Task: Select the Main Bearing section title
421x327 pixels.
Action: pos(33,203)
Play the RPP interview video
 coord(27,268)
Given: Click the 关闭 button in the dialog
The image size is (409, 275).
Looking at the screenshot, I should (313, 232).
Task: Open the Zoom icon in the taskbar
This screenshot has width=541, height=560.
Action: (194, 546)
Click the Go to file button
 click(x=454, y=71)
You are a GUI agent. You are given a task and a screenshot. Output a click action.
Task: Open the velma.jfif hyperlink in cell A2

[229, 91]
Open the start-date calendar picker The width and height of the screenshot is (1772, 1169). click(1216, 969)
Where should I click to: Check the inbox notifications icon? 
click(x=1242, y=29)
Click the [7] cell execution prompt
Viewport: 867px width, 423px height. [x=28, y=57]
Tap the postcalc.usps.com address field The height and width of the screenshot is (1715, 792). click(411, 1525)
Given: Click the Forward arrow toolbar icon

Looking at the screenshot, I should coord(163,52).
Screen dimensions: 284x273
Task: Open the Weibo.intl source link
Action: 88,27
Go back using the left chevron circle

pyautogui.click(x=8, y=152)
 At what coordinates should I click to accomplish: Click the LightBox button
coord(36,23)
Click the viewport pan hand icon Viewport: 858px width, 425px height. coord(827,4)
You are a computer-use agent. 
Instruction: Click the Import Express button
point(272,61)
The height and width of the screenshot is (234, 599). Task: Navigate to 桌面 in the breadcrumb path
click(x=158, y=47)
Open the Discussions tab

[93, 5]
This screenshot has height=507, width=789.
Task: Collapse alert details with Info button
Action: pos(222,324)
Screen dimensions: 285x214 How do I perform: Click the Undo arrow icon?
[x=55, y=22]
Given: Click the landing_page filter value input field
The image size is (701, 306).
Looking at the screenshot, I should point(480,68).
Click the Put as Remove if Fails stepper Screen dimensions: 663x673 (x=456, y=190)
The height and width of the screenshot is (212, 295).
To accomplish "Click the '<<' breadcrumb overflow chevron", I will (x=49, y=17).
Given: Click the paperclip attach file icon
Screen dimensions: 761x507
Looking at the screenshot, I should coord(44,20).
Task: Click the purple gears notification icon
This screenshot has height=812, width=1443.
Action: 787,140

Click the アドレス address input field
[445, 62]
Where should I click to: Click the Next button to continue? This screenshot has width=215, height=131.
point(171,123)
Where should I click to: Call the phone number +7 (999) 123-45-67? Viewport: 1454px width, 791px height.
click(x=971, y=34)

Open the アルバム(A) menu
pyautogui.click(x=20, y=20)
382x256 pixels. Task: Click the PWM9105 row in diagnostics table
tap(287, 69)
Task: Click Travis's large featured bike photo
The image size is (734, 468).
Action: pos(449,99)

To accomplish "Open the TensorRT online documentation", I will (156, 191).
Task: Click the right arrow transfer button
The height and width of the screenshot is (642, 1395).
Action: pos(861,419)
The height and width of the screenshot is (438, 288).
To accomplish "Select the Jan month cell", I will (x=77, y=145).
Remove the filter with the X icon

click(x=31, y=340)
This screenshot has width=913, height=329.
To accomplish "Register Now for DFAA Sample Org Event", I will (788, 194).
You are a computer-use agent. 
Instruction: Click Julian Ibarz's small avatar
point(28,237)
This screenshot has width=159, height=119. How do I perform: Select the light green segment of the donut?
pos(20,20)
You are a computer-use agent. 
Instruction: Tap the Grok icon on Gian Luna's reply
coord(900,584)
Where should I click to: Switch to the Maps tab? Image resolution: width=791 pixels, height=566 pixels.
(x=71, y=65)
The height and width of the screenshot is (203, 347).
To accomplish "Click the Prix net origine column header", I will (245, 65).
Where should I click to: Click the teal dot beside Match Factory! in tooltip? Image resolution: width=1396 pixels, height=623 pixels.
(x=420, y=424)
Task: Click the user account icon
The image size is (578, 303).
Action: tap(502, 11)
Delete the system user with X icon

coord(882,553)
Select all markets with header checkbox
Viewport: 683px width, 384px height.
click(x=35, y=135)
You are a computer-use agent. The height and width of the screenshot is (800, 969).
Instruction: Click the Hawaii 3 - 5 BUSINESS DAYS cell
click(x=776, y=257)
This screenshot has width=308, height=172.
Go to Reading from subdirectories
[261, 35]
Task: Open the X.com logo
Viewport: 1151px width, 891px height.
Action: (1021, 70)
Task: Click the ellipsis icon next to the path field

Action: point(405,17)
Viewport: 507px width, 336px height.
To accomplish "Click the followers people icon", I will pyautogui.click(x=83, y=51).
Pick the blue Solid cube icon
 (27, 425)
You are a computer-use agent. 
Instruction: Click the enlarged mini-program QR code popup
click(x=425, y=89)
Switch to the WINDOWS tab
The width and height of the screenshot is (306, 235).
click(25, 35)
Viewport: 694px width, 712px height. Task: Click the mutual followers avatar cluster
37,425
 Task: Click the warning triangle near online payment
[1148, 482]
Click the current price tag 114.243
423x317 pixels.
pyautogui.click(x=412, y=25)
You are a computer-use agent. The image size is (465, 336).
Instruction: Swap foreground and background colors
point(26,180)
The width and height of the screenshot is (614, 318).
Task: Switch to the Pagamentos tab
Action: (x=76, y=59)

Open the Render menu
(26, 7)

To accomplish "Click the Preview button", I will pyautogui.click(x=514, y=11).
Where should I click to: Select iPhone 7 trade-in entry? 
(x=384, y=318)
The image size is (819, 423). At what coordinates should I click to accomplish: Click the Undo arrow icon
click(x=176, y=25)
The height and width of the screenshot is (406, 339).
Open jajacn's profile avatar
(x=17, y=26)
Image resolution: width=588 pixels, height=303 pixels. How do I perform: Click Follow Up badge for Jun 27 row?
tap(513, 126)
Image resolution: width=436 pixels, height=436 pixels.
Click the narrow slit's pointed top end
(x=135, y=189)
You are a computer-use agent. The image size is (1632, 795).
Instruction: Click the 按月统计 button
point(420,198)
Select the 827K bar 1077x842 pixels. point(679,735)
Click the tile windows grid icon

> [WHAT TO WORK ON] Give back the complete material verbatim.

> [ANSWER TO THE PROBLEM]
Task: Select the Main Bearing section title
421x327 pixels.
Action: pos(33,203)
Play the RPP interview video
 coord(27,268)
Given: Click the 关闭 button in the dialog
The image size is (409, 275).
Looking at the screenshot, I should (313, 232).
Task: Open the Zoom icon in the taskbar
This screenshot has width=541, height=560.
Action: (194, 546)
Click the Go to file button
 click(x=454, y=71)
You are a GUI agent. You are given a task and a screenshot. Output a click action.
Task: Open the velma.jfif hyperlink in cell A2

[229, 91]
Open the start-date calendar picker The width and height of the screenshot is (1772, 1169). click(1216, 969)
Where should I click to: Check the inbox notifications icon? 
click(x=1242, y=29)
Click the [7] cell execution prompt
Viewport: 867px width, 423px height. [x=28, y=57]
Tap the postcalc.usps.com address field The height and width of the screenshot is (1715, 792). click(411, 1525)
Given: Click the Forward arrow toolbar icon

Looking at the screenshot, I should coord(163,52).
Screen dimensions: 284x273
Task: Open the Weibo.intl source link
Action: 88,27
Go back using the left chevron circle

pyautogui.click(x=8, y=152)
 At what coordinates should I click to accomplish: Click the LightBox button
coord(36,23)
Click the viewport pan hand icon Viewport: 858px width, 425px height. coord(827,4)
You are a computer-use agent. 
Instruction: Click the Import Express button
point(272,61)
The height and width of the screenshot is (234, 599). Task: Navigate to 桌面 in the breadcrumb path
click(x=158, y=47)
Open the Discussions tab

[93, 5]
This screenshot has height=507, width=789.
Task: Collapse alert details with Info button
Action: pos(222,324)
Screen dimensions: 285x214 How do I perform: Click the Undo arrow icon?
[x=55, y=22]
Given: Click the landing_page filter value input field
The image size is (701, 306).
Looking at the screenshot, I should point(480,68).
Click the Put as Remove if Fails stepper Screen dimensions: 663x673 (x=456, y=190)
The height and width of the screenshot is (212, 295).
To accomplish "Click the '<<' breadcrumb overflow chevron", I will (x=49, y=17).
Given: Click the paperclip attach file icon
Screen dimensions: 761x507
Looking at the screenshot, I should coord(44,20).
Task: Click the purple gears notification icon
This screenshot has height=812, width=1443.
Action: 787,140

Click the アドレス address input field
[445, 62]
Where should I click to: Click the Next button to continue? This screenshot has width=215, height=131.
point(171,123)
Where should I click to: Call the phone number +7 (999) 123-45-67? Viewport: 1454px width, 791px height.
click(x=971, y=34)

Open the アルバム(A) menu
pyautogui.click(x=20, y=20)
382x256 pixels. Task: Click the PWM9105 row in diagnostics table
tap(287, 69)
Task: Click Travis's large featured bike photo
The image size is (734, 468).
Action: pos(449,99)

To accomplish "Open the TensorRT online documentation", I will (156, 191).
Task: Click the right arrow transfer button
The height and width of the screenshot is (642, 1395).
Action: pos(861,419)
The height and width of the screenshot is (438, 288).
To accomplish "Select the Jan month cell", I will (x=77, y=145).
Remove the filter with the X icon

click(x=31, y=340)
This screenshot has width=913, height=329.
To accomplish "Register Now for DFAA Sample Org Event", I will (788, 194).
You are a computer-use agent. 
Instruction: Click Julian Ibarz's small avatar
point(28,237)
This screenshot has width=159, height=119. How do I perform: Select the light green segment of the donut?
pos(20,20)
You are a computer-use agent. 
Instruction: Tap the Grok icon on Gian Luna's reply
coord(900,584)
Where should I click to: Switch to the Maps tab? Image resolution: width=791 pixels, height=566 pixels.
(x=71, y=65)
The height and width of the screenshot is (203, 347).
To accomplish "Click the Prix net origine column header", I will (245, 65).
Where should I click to: Click the teal dot beside Match Factory! in tooltip? Image resolution: width=1396 pixels, height=623 pixels.
(x=420, y=424)
Task: Click the user account icon
The image size is (578, 303).
Action: tap(502, 11)
Delete the system user with X icon

coord(882,553)
Select all markets with header checkbox
Viewport: 683px width, 384px height.
click(x=35, y=135)
You are a computer-use agent. The height and width of the screenshot is (800, 969).
Instruction: Click the Hawaii 3 - 5 BUSINESS DAYS cell
click(x=776, y=257)
This screenshot has width=308, height=172.
Go to Reading from subdirectories
[261, 35]
Task: Open the X.com logo
Viewport: 1151px width, 891px height.
Action: (1021, 70)
Task: Click the ellipsis icon next to the path field

Action: point(405,17)
Viewport: 507px width, 336px height.
To accomplish "Click the followers people icon", I will pyautogui.click(x=83, y=51).
Pick the blue Solid cube icon
 (27, 425)
You are a computer-use agent. 
Instruction: Click the enlarged mini-program QR code popup
click(x=425, y=89)
Switch to the WINDOWS tab
The width and height of the screenshot is (306, 235).
click(25, 35)
Viewport: 694px width, 712px height. Task: Click the mutual followers avatar cluster
37,425
 Task: Click the warning triangle near online payment
[1148, 482]
Click the current price tag 114.243
423x317 pixels.
pyautogui.click(x=412, y=25)
You are a computer-use agent. The image size is (465, 336).
Instruction: Swap foreground and background colors
point(26,180)
The width and height of the screenshot is (614, 318).
Task: Switch to the Pagamentos tab
Action: (x=76, y=59)

Open the Render menu
(26, 7)

To accomplish "Click the Preview button", I will pyautogui.click(x=514, y=11).
Where should I click to: Select iPhone 7 trade-in entry? 
(x=384, y=318)
The image size is (819, 423). At what coordinates should I click to accomplish: Click the Undo arrow icon
click(x=176, y=25)
The height and width of the screenshot is (406, 339).
Open jajacn's profile avatar
(x=17, y=26)
Image resolution: width=588 pixels, height=303 pixels. How do I perform: Click Follow Up badge for Jun 27 row?
tap(513, 126)
Image resolution: width=436 pixels, height=436 pixels.
Click the narrow slit's pointed top end
(x=135, y=189)
You are a computer-use agent. The image size is (1632, 795).
Instruction: Click the 按月统计 button
point(420,198)
Select the 827K bar 1077x842 pixels. point(679,735)
Click the tile windows grid icon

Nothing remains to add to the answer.